Today’s roundup of influencer marketing news will explore Facebook’s newest features, YouTube’s “advertiser-friendly” videos, how the NFL is reaching audiences with influencer marketing, and more.
Facebook has just launched yet another advertising tool for marketers: vertical videos (a la Snapchat). Though the feature is still in the early stages, vertical videos—which are shot using a mobile device in portrait mode as opposed to the previously-standard landscape format—enjoy higher view-through rates and engagement rates and more social shares than normal Facebook videos (AdWeek).
New research also shows that 30- to 60-second video advertisements on Facebook saw higher completion rates (44%) than video ads that lasted less than 30 seconds (26%, according to eMarketer). As the ways to advertise on social media platforms continue to expand, brands will need to keep abreast of notable behavioral trends and constantly revise their marketing strategies accordingly.
YouTube has recently implemented a notification process to let creators know if and why ads have been removed (or “demonetized”) from their YouTube videos (CNBC).

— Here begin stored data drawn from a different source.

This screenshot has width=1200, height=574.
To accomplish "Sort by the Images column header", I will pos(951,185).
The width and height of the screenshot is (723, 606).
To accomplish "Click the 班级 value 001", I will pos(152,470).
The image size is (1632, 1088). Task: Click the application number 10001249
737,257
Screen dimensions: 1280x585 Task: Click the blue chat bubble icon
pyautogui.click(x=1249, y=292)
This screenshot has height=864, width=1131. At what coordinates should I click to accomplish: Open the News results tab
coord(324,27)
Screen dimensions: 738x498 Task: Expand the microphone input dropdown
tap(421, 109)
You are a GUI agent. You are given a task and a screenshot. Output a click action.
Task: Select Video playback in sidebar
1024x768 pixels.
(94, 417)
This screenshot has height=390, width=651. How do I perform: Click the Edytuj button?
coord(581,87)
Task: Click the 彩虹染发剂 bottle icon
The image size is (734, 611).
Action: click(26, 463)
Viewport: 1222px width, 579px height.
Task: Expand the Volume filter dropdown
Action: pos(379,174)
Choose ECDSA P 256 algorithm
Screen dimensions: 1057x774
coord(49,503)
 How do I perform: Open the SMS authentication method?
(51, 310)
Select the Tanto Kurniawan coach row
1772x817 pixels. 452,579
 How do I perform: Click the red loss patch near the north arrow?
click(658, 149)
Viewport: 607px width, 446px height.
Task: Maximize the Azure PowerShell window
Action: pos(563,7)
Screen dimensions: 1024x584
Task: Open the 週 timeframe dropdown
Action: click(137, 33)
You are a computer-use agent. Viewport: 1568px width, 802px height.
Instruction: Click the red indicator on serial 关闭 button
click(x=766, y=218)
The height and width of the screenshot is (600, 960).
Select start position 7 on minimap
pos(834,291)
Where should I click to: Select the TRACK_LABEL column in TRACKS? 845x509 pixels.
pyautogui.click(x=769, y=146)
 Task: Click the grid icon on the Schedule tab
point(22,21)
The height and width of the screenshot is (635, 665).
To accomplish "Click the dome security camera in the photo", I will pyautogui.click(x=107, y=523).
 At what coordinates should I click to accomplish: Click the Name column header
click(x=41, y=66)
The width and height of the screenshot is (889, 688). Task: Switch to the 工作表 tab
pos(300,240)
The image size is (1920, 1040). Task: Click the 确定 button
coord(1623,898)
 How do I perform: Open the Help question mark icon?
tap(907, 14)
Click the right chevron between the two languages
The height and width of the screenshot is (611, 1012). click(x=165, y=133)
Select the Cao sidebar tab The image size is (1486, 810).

While this notification process has been labeled by a number of YouTubers as “censorship,” the video platform asserts that its policy of demonetizing videos based on their criteria for “advertiser-friendly” content—which includes ad removal for violence, sexually suggestive content, or profanity—remains unchanged (USA Today).
The FTC’s new labeling requirements for sponsored posts have caused many to worry about potential efficacy problem for brand-sponsored content—specifically, marketers have begun to question whether audiences will still consider sponsored content as authentic if accompanied by a prominent disclosure (AdWeek).
However, a recent study found that engagement with content is not dependent on whether it is labeled as sponsored or non-sponsored (AdWeek). Rather, engagement depends on four characteristics: high-quality photography, unique content, natural product placement, and separate text.
So, while influencers will need to become more explicit with sponsorships, advertisers should not be deterred from influencer marketing and should use transparency as a tool.
Related Post: The FTC’s Updated Social Media Guidelines For 2016
Marketers from sports, food, and financial industries are jumping into influencer marketing to reach more consumers and build their audiences. The NFL, for one, is turning to influencers who are not involved in football to target audiences who know little about the game (The Drum).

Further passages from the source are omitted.